**EXTRACTED MATERIAL:**
════════

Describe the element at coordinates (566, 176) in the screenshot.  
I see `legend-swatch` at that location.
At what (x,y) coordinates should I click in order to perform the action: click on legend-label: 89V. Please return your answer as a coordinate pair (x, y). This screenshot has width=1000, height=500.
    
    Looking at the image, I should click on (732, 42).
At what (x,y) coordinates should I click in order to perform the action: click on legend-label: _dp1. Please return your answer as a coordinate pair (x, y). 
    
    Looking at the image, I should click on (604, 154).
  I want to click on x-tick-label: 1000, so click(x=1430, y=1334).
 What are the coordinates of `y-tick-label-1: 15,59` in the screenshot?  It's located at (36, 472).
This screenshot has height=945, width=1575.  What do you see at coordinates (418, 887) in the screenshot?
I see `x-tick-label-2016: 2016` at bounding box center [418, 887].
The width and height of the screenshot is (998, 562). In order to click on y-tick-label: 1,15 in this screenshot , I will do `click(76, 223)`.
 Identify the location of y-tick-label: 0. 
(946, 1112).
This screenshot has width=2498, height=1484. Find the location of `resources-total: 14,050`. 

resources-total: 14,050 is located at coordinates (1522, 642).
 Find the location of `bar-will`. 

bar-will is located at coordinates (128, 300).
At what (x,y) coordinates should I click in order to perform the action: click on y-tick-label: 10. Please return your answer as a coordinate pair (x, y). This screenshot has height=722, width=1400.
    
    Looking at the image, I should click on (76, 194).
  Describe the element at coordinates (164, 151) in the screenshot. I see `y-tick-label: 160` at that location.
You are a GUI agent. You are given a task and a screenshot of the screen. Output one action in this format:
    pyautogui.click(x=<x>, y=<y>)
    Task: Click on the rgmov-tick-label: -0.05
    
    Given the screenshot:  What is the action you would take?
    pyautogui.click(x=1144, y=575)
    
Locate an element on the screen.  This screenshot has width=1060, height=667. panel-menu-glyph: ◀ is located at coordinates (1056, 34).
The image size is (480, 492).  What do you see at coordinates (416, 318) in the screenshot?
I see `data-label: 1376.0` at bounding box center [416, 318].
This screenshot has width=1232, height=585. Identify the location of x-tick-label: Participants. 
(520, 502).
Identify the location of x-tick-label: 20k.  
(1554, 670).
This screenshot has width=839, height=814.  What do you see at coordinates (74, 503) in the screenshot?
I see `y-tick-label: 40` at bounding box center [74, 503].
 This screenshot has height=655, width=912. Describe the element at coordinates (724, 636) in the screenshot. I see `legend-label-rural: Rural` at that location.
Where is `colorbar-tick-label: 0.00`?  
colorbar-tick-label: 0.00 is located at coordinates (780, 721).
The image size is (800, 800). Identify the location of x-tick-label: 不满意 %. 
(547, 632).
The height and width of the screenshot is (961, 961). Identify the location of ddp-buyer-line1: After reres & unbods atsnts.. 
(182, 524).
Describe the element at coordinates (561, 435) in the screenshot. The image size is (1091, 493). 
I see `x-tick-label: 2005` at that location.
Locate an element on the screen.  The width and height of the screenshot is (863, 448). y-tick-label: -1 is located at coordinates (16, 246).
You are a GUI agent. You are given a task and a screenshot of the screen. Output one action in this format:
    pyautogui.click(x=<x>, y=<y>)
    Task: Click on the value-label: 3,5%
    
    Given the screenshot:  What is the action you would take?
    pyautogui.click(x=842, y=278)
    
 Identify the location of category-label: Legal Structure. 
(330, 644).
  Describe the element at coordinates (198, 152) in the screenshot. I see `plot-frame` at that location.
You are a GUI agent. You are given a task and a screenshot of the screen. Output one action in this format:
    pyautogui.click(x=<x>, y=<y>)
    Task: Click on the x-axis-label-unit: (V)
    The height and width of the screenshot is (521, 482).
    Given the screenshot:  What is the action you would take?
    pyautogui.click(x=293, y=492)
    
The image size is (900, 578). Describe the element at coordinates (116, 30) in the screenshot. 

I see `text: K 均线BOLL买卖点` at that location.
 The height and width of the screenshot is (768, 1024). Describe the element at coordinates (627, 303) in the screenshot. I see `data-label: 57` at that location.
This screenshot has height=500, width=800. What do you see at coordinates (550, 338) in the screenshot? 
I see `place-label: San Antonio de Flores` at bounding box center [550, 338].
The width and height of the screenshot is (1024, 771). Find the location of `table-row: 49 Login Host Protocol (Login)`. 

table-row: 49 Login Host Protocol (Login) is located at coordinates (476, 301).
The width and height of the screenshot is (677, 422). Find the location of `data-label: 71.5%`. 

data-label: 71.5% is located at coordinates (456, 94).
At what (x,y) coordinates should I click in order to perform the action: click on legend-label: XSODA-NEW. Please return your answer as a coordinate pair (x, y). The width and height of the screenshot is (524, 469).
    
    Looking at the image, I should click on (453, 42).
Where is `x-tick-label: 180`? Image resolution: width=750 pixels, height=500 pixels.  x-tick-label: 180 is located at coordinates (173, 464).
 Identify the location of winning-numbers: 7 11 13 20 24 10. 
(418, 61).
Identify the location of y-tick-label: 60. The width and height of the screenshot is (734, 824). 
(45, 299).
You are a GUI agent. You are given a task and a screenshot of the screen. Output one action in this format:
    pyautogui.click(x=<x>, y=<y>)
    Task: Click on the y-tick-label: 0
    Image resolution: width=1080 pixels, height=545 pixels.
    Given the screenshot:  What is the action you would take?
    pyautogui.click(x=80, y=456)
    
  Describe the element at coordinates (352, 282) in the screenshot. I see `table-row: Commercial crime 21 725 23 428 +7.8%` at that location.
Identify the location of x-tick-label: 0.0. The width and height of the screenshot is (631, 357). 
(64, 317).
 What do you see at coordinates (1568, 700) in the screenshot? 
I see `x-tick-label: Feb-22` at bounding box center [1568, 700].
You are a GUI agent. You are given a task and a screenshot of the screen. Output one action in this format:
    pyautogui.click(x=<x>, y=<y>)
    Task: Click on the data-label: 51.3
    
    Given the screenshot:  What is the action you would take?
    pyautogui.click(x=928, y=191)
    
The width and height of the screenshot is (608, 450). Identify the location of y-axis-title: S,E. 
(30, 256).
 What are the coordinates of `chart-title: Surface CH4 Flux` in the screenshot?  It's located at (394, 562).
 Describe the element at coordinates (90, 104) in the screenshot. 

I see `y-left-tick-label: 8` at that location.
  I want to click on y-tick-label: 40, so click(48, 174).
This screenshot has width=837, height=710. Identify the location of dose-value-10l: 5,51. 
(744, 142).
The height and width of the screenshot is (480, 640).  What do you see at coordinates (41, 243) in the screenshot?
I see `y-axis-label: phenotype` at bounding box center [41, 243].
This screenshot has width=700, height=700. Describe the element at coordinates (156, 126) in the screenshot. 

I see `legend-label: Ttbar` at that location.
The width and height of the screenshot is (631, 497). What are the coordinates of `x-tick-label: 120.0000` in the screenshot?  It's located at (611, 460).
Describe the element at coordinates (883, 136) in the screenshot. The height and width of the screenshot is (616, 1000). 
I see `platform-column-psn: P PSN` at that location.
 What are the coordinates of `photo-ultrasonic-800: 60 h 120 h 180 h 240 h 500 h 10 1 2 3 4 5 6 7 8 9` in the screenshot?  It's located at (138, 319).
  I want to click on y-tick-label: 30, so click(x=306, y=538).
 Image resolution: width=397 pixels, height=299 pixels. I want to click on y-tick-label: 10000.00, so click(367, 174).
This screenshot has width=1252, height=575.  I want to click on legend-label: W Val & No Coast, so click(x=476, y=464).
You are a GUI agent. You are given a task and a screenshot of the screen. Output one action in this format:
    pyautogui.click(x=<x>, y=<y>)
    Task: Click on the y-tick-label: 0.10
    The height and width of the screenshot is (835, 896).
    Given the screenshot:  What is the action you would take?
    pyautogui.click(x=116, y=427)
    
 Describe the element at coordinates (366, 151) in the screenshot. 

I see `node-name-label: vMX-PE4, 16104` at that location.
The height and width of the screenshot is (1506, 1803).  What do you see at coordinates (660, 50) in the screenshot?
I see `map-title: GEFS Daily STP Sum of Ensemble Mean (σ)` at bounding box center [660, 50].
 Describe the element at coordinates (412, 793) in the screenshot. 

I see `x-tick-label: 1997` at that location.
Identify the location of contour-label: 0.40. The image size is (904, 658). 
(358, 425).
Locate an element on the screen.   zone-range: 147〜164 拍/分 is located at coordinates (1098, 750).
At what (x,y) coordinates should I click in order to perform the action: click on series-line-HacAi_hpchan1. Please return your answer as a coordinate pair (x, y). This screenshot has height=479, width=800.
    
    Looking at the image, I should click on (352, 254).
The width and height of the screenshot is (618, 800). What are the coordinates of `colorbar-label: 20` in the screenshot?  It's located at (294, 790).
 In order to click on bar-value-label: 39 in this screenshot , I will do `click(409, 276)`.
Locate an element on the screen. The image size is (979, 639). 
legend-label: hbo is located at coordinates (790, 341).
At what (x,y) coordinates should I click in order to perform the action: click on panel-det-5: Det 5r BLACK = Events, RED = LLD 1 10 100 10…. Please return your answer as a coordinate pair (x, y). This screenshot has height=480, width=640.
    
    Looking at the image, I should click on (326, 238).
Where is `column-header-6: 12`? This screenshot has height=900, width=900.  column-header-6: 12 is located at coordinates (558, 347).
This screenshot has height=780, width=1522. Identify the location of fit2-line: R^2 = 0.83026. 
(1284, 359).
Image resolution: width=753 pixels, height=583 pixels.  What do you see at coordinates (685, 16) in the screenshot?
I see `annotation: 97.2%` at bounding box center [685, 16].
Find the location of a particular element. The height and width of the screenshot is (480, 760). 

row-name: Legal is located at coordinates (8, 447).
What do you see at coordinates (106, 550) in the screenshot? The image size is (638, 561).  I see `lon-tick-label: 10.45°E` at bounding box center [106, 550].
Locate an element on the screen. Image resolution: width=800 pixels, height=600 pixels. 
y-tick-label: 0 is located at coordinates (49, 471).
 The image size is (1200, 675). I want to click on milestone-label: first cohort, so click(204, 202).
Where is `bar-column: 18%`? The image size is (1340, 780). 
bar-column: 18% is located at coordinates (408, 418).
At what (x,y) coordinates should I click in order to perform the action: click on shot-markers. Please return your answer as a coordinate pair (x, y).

════════

**EXERCISE DIRECTIONS:**
Arrange the listing from the line with "is (1340, 780)." to the end as a numbered list, leaving out blank lines.

**WRITTEN ANSWER:**
1. Where is `bar-column: 18%`? The image size is (1340, 780). 
2. bar-column: 18% is located at coordinates (408, 418).
3. At what (x,y) coordinates should I click in order to perform the action: click on shot-markers. Please return your answer as a coordinate pair (x, y).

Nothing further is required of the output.